Data shown
========================
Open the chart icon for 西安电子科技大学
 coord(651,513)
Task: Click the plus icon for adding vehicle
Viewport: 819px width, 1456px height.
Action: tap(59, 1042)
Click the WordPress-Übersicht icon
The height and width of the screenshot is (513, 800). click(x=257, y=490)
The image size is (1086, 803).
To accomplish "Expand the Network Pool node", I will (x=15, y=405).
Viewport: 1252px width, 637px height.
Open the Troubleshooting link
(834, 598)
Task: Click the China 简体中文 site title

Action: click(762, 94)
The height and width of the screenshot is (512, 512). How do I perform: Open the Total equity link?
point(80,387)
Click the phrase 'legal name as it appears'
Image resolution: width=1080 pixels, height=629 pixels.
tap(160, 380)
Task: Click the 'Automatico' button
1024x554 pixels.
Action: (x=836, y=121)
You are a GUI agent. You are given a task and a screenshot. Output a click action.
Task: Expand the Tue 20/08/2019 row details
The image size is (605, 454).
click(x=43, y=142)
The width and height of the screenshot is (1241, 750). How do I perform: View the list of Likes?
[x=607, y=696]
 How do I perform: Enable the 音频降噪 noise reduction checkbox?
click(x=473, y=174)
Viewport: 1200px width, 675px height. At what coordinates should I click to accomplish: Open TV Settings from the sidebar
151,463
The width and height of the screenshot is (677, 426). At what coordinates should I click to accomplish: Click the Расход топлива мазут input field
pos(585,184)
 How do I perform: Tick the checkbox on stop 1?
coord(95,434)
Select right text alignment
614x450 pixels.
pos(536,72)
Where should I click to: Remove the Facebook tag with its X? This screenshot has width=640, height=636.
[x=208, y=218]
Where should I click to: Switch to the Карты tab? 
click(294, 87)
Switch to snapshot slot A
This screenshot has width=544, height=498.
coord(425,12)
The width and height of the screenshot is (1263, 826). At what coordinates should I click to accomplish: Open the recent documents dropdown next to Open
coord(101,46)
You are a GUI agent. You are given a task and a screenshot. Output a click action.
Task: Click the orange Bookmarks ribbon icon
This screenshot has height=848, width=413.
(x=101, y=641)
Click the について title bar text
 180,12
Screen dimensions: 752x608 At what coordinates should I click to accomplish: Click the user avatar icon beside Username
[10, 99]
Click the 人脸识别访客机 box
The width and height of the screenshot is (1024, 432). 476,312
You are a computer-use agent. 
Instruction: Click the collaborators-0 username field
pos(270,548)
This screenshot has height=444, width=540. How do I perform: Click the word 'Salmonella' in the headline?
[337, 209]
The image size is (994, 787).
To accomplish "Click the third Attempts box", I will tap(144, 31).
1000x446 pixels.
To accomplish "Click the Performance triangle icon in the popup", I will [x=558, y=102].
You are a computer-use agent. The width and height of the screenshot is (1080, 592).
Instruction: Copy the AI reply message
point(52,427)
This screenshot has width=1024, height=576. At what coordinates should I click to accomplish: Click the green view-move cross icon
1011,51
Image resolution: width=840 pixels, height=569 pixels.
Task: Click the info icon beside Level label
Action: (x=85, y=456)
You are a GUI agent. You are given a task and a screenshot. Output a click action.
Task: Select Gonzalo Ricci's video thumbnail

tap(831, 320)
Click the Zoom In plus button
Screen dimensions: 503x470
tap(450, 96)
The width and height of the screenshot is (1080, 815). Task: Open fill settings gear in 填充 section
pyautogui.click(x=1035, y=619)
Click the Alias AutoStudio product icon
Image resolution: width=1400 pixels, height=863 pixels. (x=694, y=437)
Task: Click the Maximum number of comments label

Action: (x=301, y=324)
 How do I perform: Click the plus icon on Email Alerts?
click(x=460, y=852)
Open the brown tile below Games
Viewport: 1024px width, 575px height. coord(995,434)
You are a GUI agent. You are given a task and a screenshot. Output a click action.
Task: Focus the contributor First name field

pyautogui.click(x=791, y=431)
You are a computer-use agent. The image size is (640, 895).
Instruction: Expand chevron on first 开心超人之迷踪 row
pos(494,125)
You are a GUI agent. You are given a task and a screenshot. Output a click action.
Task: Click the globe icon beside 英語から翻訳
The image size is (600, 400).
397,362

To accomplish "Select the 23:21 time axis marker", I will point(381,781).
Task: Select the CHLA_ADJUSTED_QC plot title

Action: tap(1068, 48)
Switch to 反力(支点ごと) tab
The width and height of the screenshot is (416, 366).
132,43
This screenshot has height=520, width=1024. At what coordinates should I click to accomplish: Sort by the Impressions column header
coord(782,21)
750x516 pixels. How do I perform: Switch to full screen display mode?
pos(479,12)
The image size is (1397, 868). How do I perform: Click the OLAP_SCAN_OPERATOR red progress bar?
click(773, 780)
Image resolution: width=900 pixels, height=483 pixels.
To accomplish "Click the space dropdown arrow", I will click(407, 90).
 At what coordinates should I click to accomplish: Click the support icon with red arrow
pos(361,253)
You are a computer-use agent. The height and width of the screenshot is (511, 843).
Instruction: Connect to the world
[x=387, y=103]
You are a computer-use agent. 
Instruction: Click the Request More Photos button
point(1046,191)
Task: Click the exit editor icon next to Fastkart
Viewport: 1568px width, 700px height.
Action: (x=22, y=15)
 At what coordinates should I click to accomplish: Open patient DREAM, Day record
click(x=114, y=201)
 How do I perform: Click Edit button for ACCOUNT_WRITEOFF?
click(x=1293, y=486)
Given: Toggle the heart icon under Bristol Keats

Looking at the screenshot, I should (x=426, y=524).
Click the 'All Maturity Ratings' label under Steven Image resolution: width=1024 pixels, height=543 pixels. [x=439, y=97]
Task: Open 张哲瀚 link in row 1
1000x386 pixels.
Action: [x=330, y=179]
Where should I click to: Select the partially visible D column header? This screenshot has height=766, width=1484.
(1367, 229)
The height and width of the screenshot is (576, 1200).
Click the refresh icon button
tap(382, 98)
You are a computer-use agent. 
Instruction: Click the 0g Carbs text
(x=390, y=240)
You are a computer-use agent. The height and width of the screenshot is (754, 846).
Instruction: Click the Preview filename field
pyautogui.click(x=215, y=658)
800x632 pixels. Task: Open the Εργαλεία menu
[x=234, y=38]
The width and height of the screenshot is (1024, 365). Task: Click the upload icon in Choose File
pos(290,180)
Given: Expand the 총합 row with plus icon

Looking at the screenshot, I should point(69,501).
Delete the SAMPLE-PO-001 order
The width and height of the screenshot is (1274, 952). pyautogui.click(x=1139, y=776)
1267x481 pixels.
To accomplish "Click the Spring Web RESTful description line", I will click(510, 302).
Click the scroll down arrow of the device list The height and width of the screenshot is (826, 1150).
========================
The task
Go through the entries above and count the lines containing "will". Give the number only.

Reply
6